È Graziano Lingua a orientare invece successivamente il fuoco della discussione sulla questione dell’identità e delle possibili vie verso l’integrazione politica interne all’Unione europea. In prima battuta, Lingua analizza i limiti della posizione, esemplificata dal pensiero di Joseph Weiler, che vorrebbe inserire all’interno della Costituzione europea un riferimento alla tradizione religiosa e alle radici cristiane: un tentativo che vorrebbe quindi raggiungere il telos dell’integrazione politica sulla base di una identità culturale di matrice cristiana, condivisa e diffusa in tutto il continente. Questa posizione rivela però per Lingua non soltanto l’impossibilità di rinvenire un ethos comune europeo di matrice religiosa, a causa della stratificazione e della pluralità di confessioni, ma anche concreti rischi di integralismo e chiusura verso l’esterno. In seconda battuta, Lingua mostra poi la fecondità della posizione, di ascendenza habermasiana e ripresa anche da Jean-Marc Ferry, che pone invece al centro dell’attenzione la nozione di patriottismo costituzionale: una posizione secondo la quale l’integrazione politica europea sarebbe possibile sulla base di una condivisione di principi democratici e costituzionali e di diritti umani civili e umani fondamentali.

Con il saggio di Paolo Guerrieri il discorso si sposta poi sugli aspetti maggiormente economici del progetto europeo: con particolare riferimento al tema dell’unione monetaria e alle politiche economiche e fiscali, il contributo tenta infatti di mettere in luce, da una parte, l’attuale situazione di crisi e stasi finanziaria e, dall’altra parte, le possibili vie di uscita. Filo conduttore dell’intero ragionamento del saggio è una critica alla timidezza di alcune tra le più recenti politiche economiche comunitarie, come per esempio il Quantitative Easing (QE), la strategia Juncker e il Rapporto dei Cinque Presidenti: politiche che se da un lato sono state in grado di contribuire a una parziale ripresa post-crisi, dall’altro non sono risultate sufficientemente incisive rispetto al tessuto comunitario. Come contraltare di questa situazione, Guerrieri propone la messa a punto di un vero e proprio disegno europeo sulla crescita e l’economia: un piano attraversato da specifiche misure, quali strumenti in grado di far leva sulle politiche economiche dei governi nazionali e meccanismi di condivisione e gestione delle politiche fiscali, dell’intermediazione finanziaria e del sistema bancario. Questa strategia è secondo Guerrieri fondamentale per controbilanciare l’eccessivo attendismo e la prudenza delle politiche comunitarie di questi ultimi anni, che rischiano non soltanto di non risolvere i problemi immediati ma, oltre a ciò, di dare vita a un pericoloso ristagno, luogo privilegiato per l’avanzata di movimenti nazionalistici e l’emergere di tendenze euroscettiche.

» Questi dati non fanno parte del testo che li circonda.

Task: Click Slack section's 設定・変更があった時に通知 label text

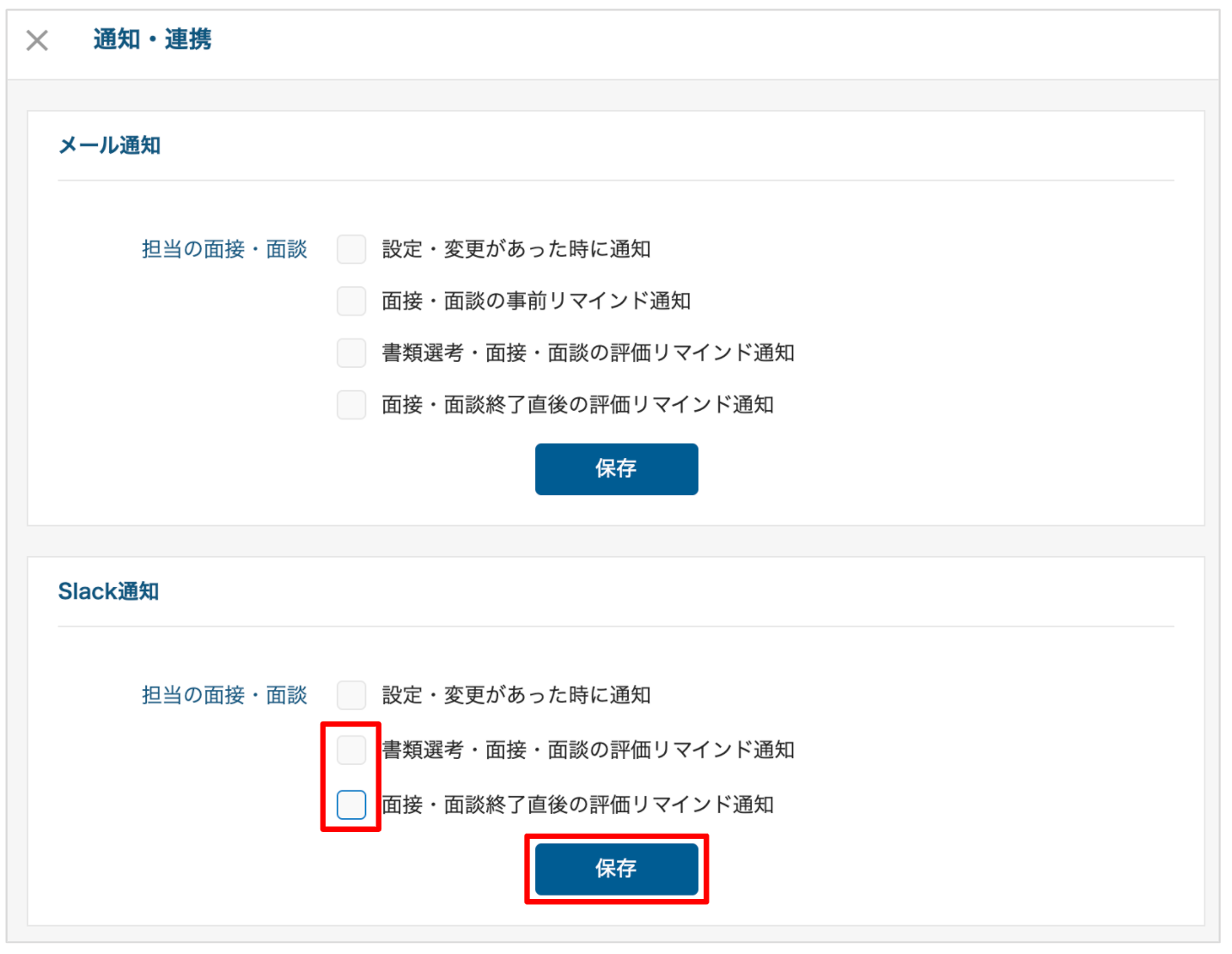Action: tap(516, 694)
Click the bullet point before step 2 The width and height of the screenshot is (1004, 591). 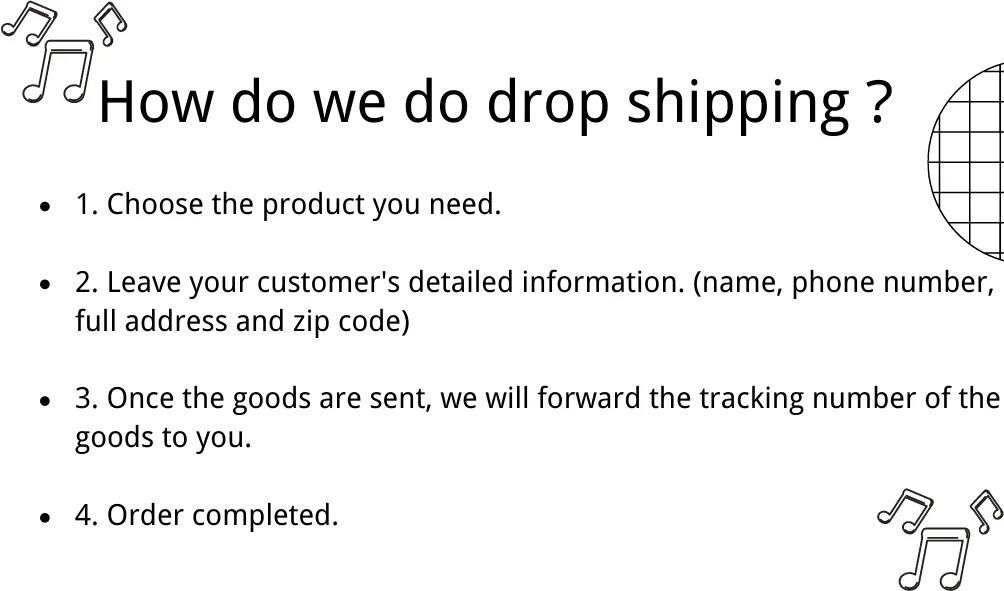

Chiude la prima parte del numero il contributo a firma di Marco Baldassari e Alberto Quintavalla, dedicato a una puntuale analisi delle forme che lo scetticismo e le critiche nei confronti dell’Unione Europea possono assumere: critiche che, come ben evidenziato dagli autori, si presentano come evidenziatura dei suoi lati oscuri e dei suoi problemi giuridici, economici e politici. Nello specifico, sono due le linee guida che orientano il discorso di Baldassari e Quintavalla. In primo luogo, gli autori si occupano dei limiti interni, relativi cioè ai rapporti esistenti tra il diritto costituzionale europeo e l’operato delle Corti Costituzionali dei singoli stati aderenti all’Unione. Un rapporto che si presenta come una duplicità di ordinamenti: da una parte, i tentativi della realtà giuridica comunitaria di imporsi come fonte normativa primaria, dall’altra le reazioni nazionali, divise invece tra un’accettazione della convivenza e il tentativo di salvaguardare i diritti e gli ordinamenti locali dall’ingerenza europea. In secondo luogo, gli autori focalizzano poi la loro analisi sul cosiddetto vincolo esterno, rivolgendo l’attenzione del discorso ad aspetti differenti rispetto a quello strettamente giuridico. In prima istanza, le difficoltà dell’unione economica monetaria, ancora una volta attraversata da un indebolimento delle decisioni dei singoli stati e spesso considerata troppo squilibrata sul versante monetario rispetto alle concrete politiche economiche. In seconda istanza, la questione della democraticità, della sovranità popolare e del calo di partecipazione al processo decisionale da parte dei cittadini, per la quale gli autori suggeriscono, in chiusura di contributo, un superamento della dimensione meramente mediatico-teatrale a cui essa sembra essere stata confinata.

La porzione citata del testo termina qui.